The problem is that Austerity is a political term with very little economic meaning. It's used to imply "Cuts" when they're aren't any. So the fact that people get confused is a feature, not a bug.
Austerity is simply where Govt Spending increases by less than overall GDP growth. It's not an absolute decrease in Spending, it's a relative decrease.
All else being equal, Austerity should act to lower the Deficit as Revenue collection should naturally increase in line with GDP.
All else being equal, a lower Deficit should result in a slower increase in the Debt required to fund it.
So, taken altogether, it is perfectly natural that in a time of Austerity the overall Debt is increasing. Just by less than it otherwise might have.
Of course, in the real world, all else is never equal.
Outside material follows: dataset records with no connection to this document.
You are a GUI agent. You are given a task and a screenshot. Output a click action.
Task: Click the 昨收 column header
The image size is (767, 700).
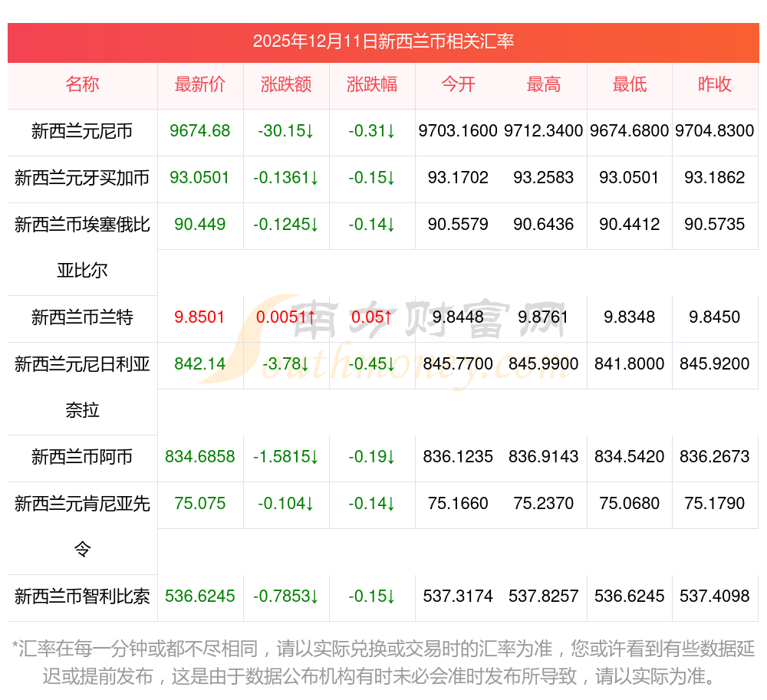[x=715, y=84]
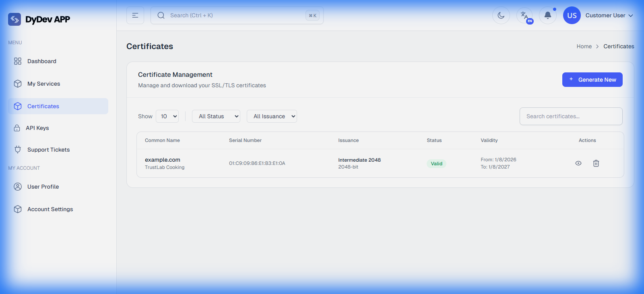Open the notifications bell
Viewport: 644px width, 294px height.
[547, 15]
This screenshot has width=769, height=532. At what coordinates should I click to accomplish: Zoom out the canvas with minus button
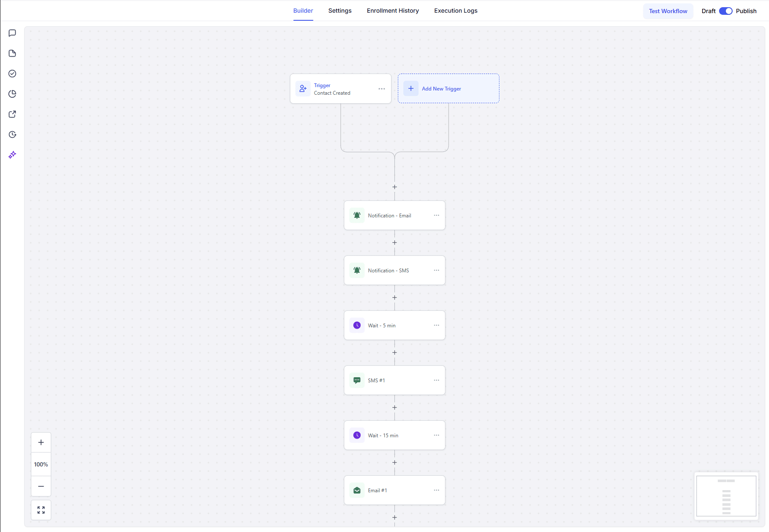(x=41, y=486)
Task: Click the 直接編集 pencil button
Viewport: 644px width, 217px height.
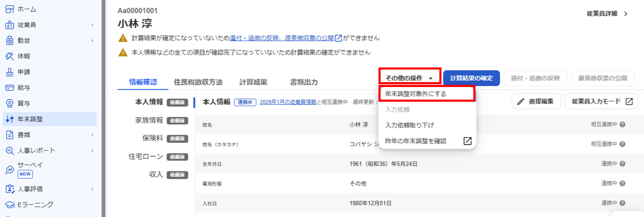Action: coord(536,101)
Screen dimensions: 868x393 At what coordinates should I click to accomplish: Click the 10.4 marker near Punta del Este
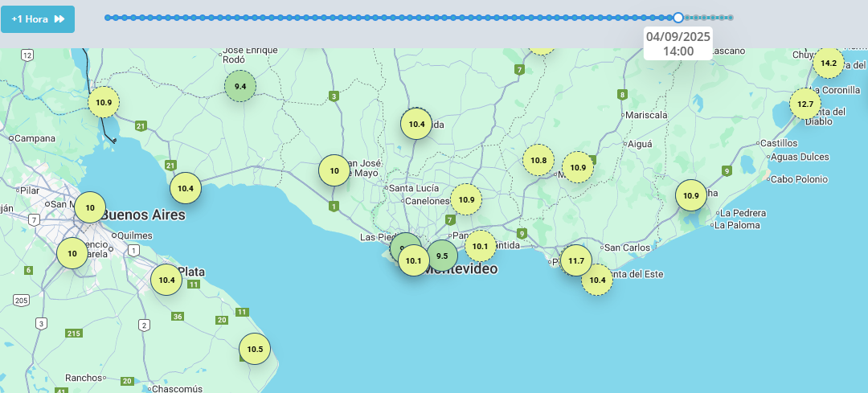point(596,280)
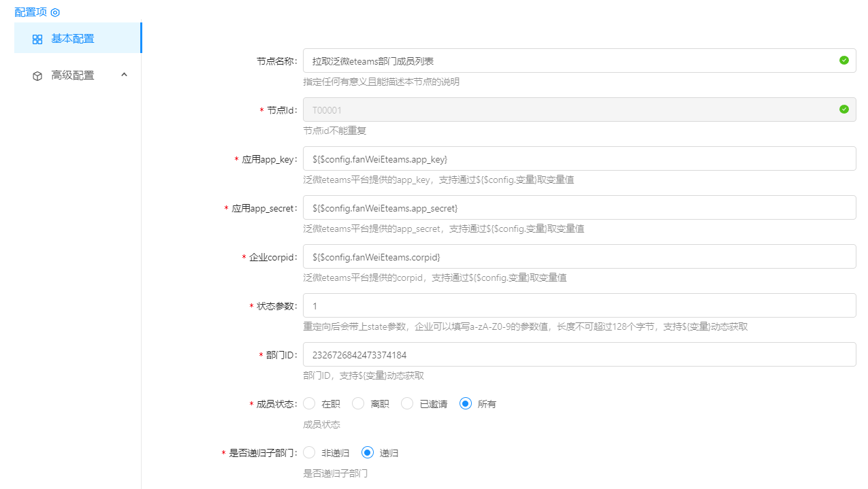Choose 递归 for sub-department option
Image resolution: width=868 pixels, height=489 pixels.
[368, 452]
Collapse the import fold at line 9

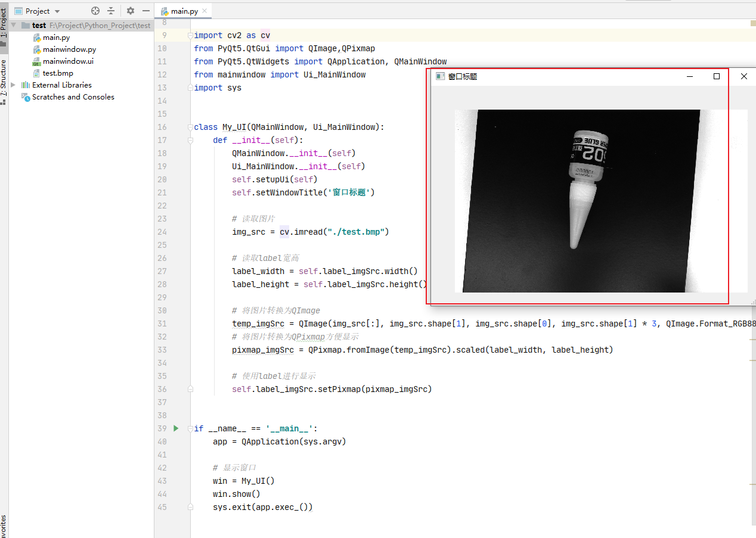click(190, 35)
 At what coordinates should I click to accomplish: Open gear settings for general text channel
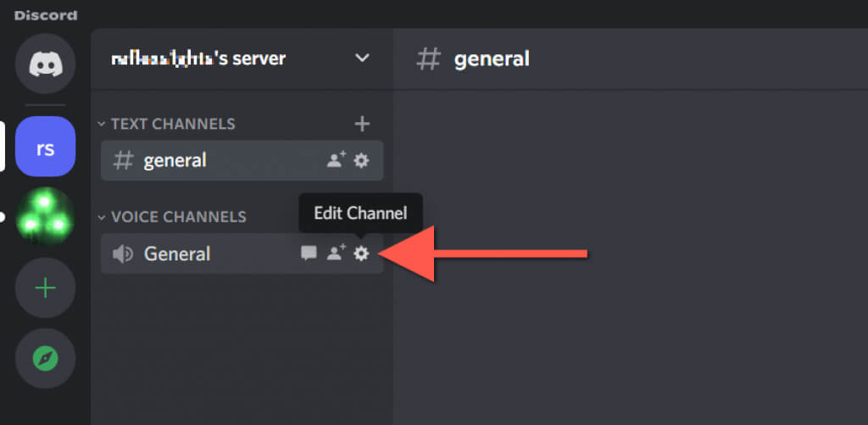361,160
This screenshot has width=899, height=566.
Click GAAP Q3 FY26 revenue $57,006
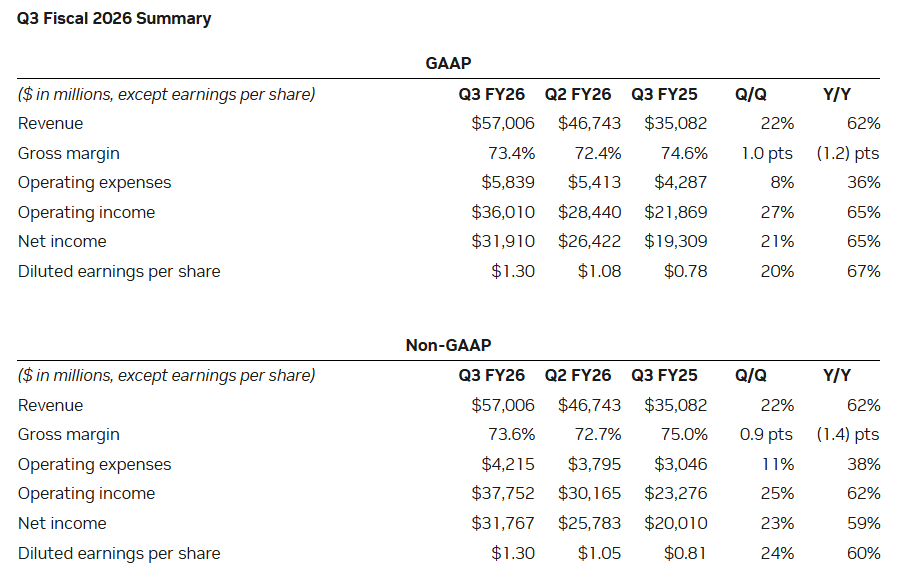point(503,123)
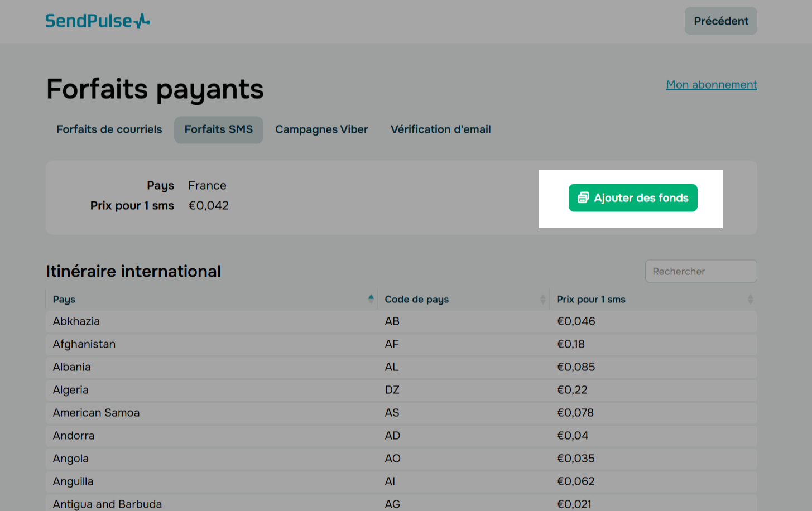
Task: Go to Vérification d'email tab
Action: coord(440,129)
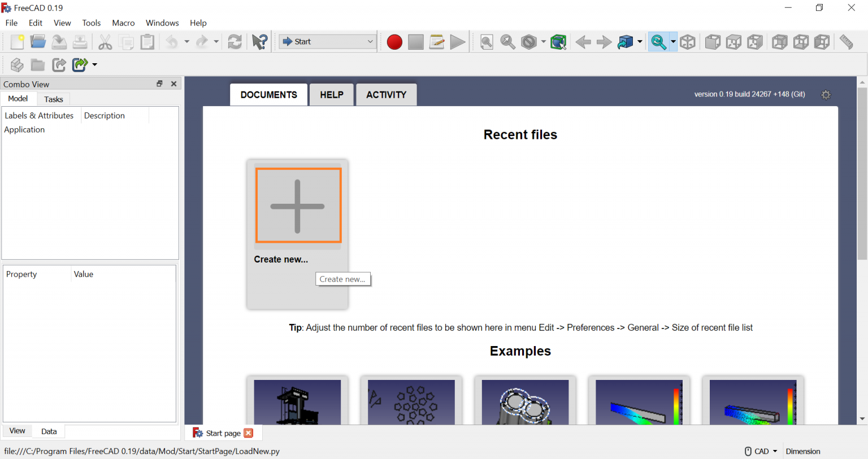Close the Start page tab
Image resolution: width=868 pixels, height=459 pixels.
point(249,433)
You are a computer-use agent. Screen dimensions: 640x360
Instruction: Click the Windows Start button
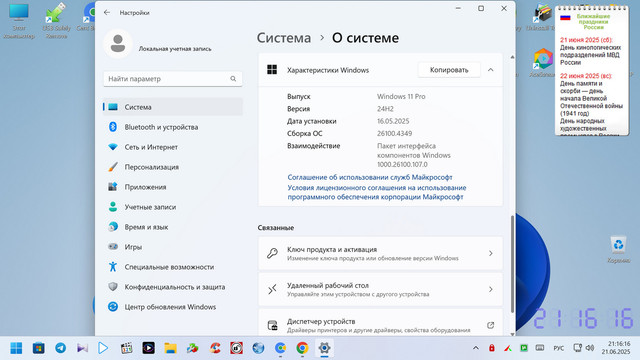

We are also in the QE era. Government issues debt that is bought by the central bank in order to increase the money supply without inflation, to reduce interest rates, and to force investors into more high risk instruments. This is supposed to increase economic growth. It's also a lot of debt that isn't really debt.
And with reduced interest rates it is also a good time to borrow. IIRC the UK had -ve rates on the last tranche of 10 Year gilts they issued. If not then very close to.
Low inflation also makes an impact on your chart, as it is inflation adjusted. With high inflation, it's easy to run a larger deficit and still see the overall debt reduce in real terms.